- WHAT THE TASK REQUIRES:
Copy the stretch from "5. Conclusions" through "other Colletotrichum species." in the passage on antifungal VOCs below.
Start of EXTRACT TO READ
In addition to microscopic alterations, the fungal colonies exposed to the VOCs mixture developed white mycelia. This indicated that melanin production in C. acutatum was diminished. Since hyphal melanization is required for appressoria to effectively penetrate plant tissues, we assessed their ability to infect strawberry leaves ex vivo. Exposure of C. acutatum to the VOCs mixture significantly diminished the disease severity caused by it on the strawberry leaves by approximately 85%. Laccases are responsible for melanin biosynthesis, and their production favours the pathogenicity of some fungi; hence, C. acutatum’s exposure to the VOCs mixture could have inhibited their activity [42].

5. Conclusions

Evaluation of the antagonistic activity of T. asperellum in different culture media (e.g., LB medium) represents a feasible strategy for identifying novel VOCs with antifungal properties, even between Trichoderma strains belonging to the same species. Moreover, the application of VOCs identified as biofumigants offers a strategy that could contribute to the management of plant diseases caused by fungi, such as anthracnose produced by C. acutatum. Additional research is necessary to determine whether the effectiveness of the VOCs identified in this study can be extrapolated to other Colletotrichum species.
End of EXTRACT TO READ
Start of AVAILABLE DATA
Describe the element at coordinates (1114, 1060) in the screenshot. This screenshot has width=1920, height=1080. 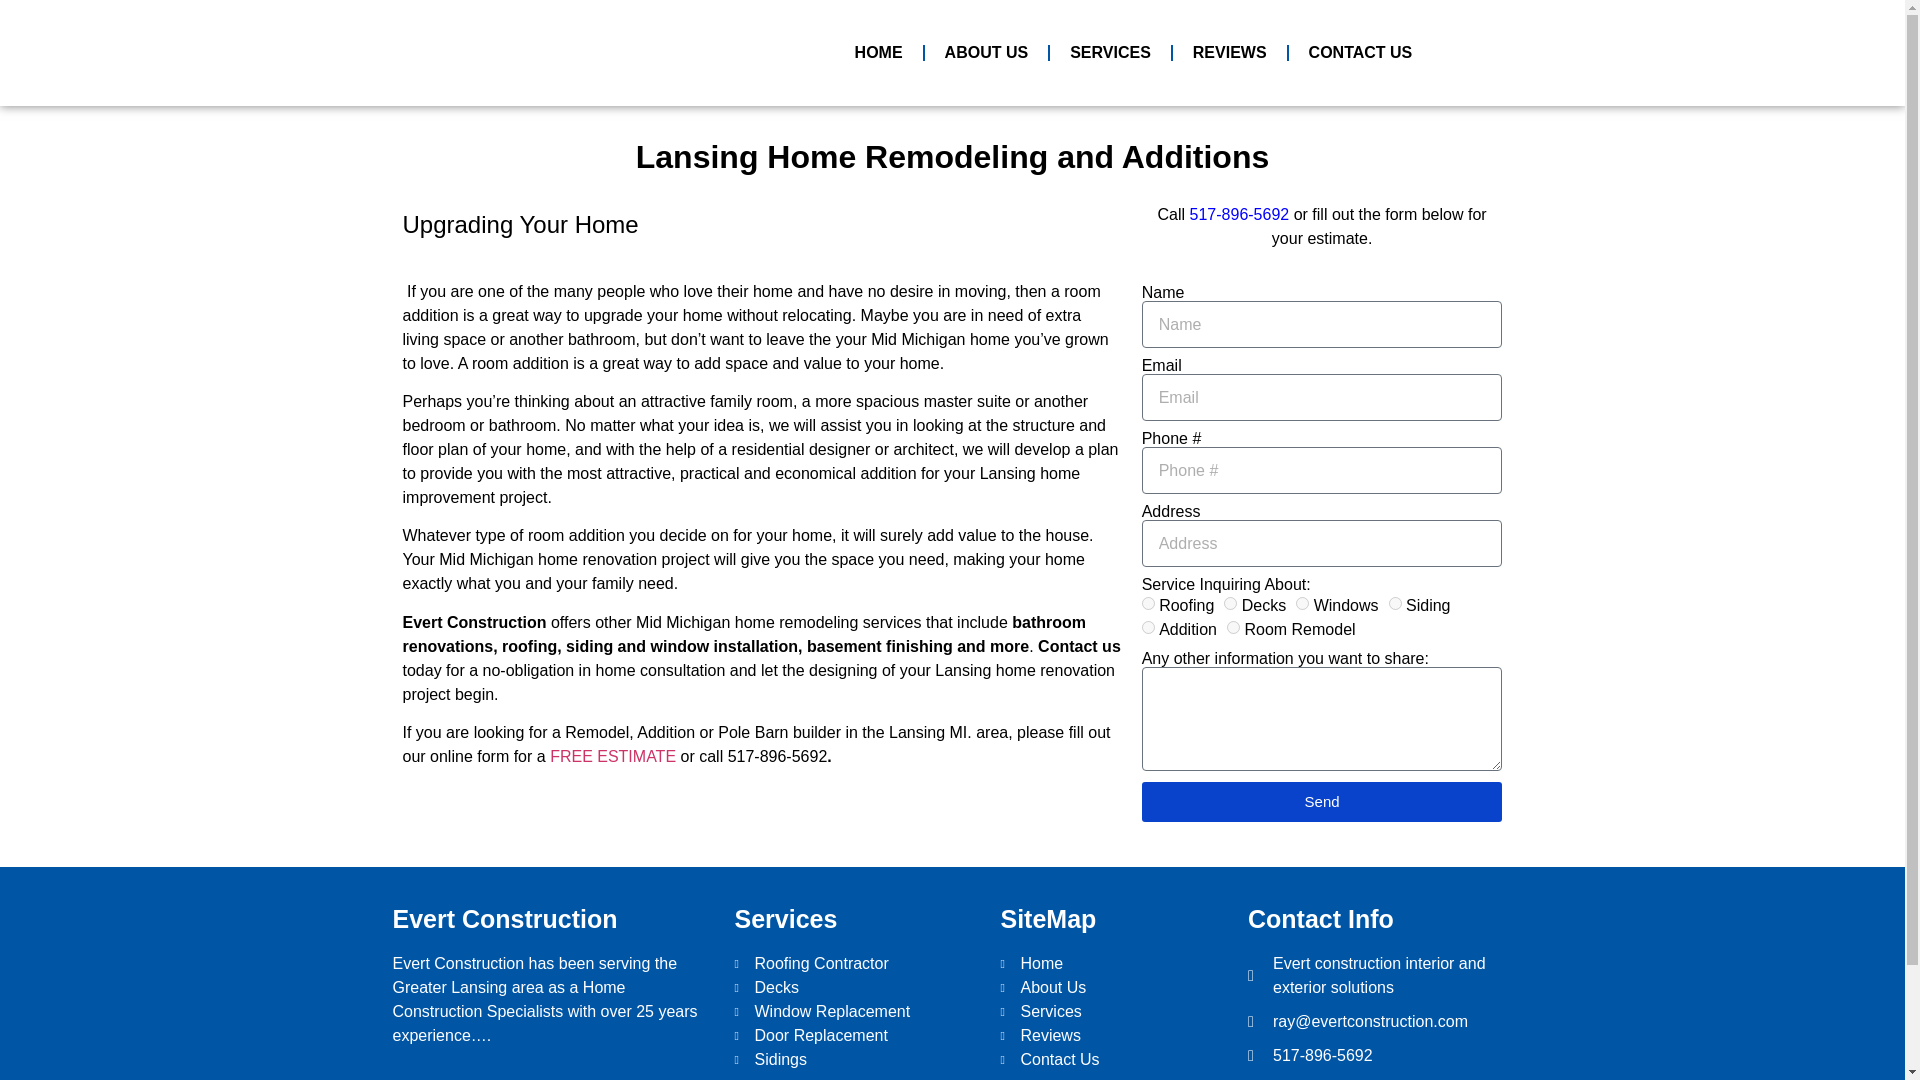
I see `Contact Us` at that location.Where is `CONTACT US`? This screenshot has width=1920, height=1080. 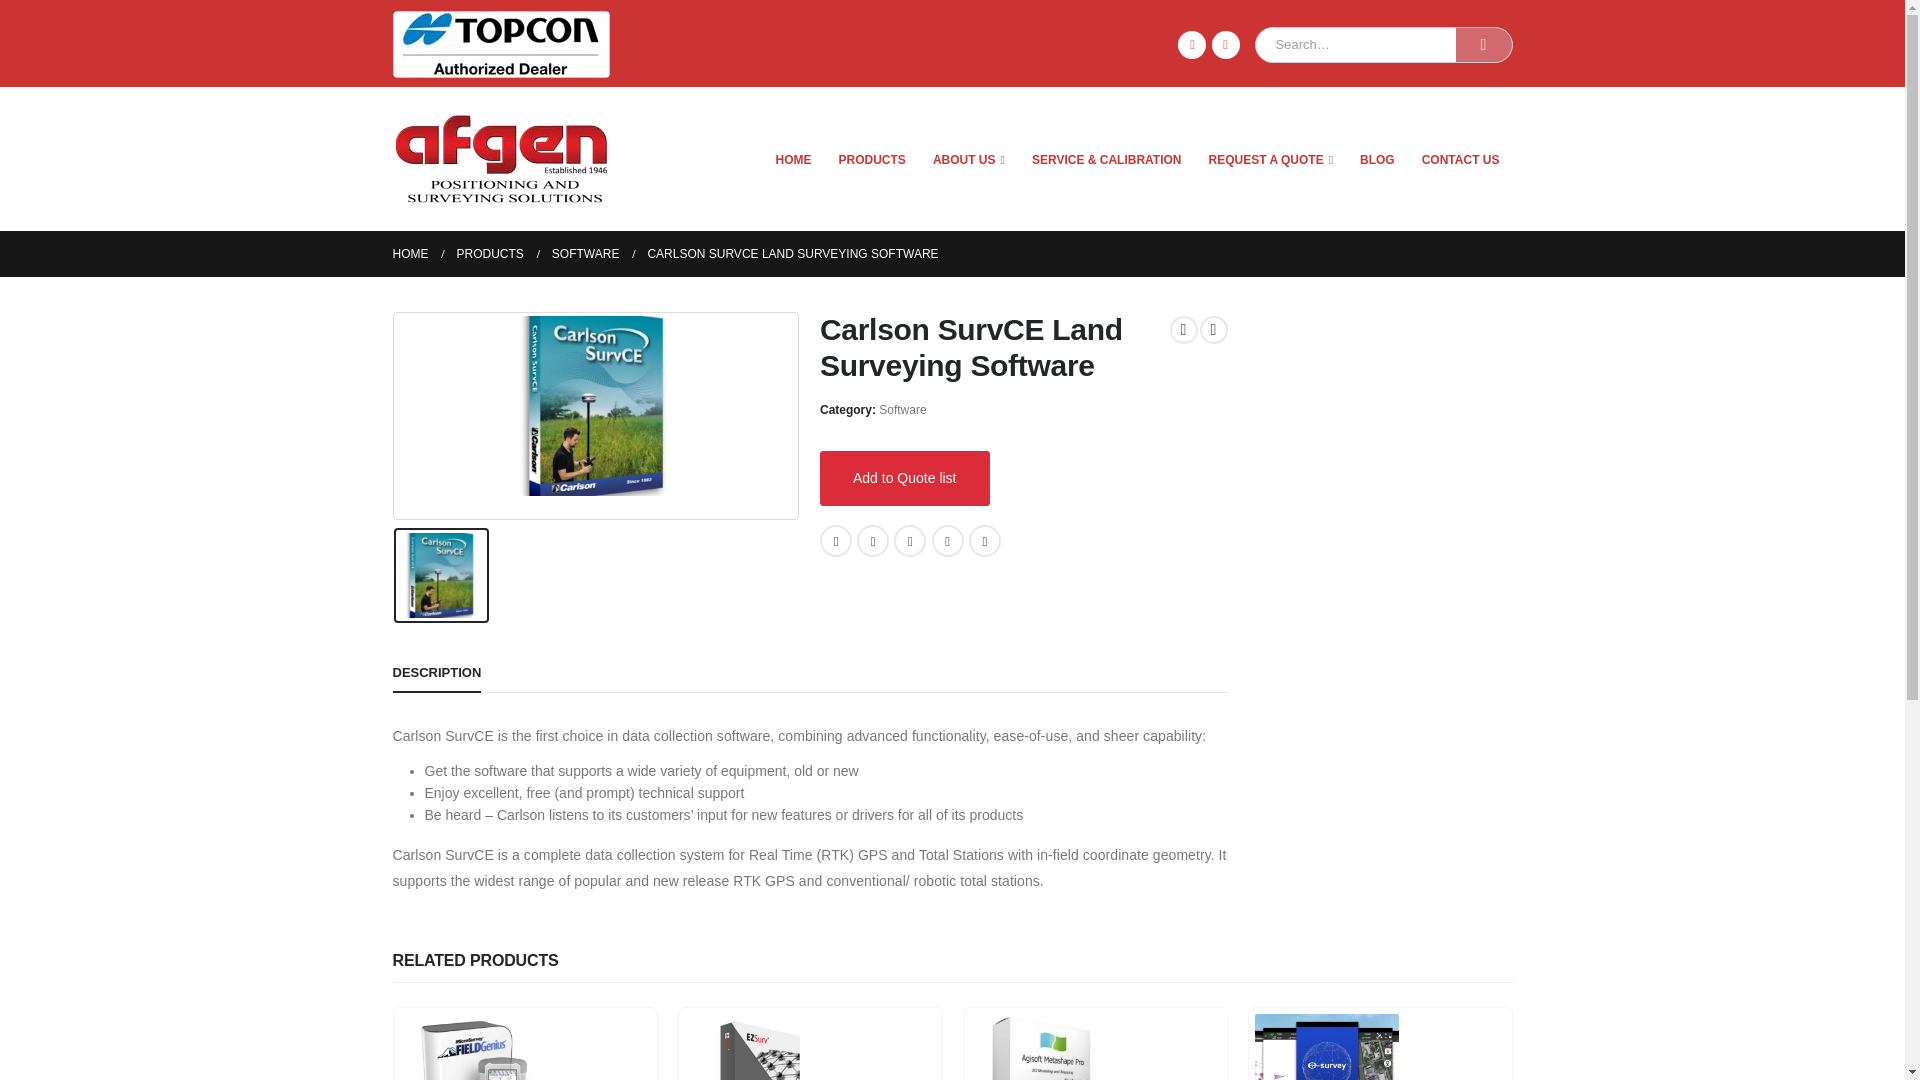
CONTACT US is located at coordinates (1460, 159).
End of AVAILABLE DATA
- RESPONSE TO THE TASK:
5. Conclusions

Evaluation of the antagonistic activity of T. asperellum in different culture media (e.g., LB medium) represents a feasible strategy for identifying novel VOCs with antifungal properties, even between Trichoderma strains belonging to the same species. Moreover, the application of VOCs identified as biofumigants offers a strategy that could contribute to the management of plant diseases caused by fungi, such as anthracnose produced by C. acutatum. Additional research is necessary to determine whether the effectiveness of the VOCs identified in this study can be extrapolated to other Colletotrichum species.